* _Instruction_: Count how many lines in the records below contain the string "pixels", treating uppercase and lowercase as different, and reply with the number alone.

** Start Records to use **

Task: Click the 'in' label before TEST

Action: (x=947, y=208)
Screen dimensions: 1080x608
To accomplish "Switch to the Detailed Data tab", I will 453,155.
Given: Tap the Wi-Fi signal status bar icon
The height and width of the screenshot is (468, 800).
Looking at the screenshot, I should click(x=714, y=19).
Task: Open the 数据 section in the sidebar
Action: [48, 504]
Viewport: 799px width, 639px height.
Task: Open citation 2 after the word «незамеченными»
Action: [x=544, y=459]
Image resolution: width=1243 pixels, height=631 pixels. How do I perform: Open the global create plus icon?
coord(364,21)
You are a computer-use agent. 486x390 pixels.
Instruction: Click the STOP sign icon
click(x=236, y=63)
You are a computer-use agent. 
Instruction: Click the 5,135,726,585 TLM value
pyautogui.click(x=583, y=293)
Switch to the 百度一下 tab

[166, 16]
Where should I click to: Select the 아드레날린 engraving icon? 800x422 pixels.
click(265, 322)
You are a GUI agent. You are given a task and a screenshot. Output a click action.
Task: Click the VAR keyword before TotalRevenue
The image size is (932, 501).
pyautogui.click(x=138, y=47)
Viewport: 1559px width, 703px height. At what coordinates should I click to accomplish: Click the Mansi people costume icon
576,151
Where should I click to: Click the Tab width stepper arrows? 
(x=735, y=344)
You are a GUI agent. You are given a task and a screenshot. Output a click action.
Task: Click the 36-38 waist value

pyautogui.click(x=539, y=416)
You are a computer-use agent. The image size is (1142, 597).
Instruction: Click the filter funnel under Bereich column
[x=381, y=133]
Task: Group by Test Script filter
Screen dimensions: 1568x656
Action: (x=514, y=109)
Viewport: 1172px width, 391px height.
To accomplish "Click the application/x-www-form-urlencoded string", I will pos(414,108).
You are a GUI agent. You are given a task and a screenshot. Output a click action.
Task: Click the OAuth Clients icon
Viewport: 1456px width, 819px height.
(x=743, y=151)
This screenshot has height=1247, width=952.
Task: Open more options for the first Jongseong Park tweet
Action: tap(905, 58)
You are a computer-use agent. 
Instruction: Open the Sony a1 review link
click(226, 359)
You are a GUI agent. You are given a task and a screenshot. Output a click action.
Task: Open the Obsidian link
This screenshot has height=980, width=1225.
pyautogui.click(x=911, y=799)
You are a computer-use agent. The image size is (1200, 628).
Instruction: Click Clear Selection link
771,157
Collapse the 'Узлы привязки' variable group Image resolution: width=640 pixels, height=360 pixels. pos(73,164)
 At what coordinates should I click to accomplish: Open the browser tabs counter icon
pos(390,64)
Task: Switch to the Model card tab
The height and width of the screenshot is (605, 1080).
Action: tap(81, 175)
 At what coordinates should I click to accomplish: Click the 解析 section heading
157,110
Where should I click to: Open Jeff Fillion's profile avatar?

** End Records to use **

* _Correct response_: 4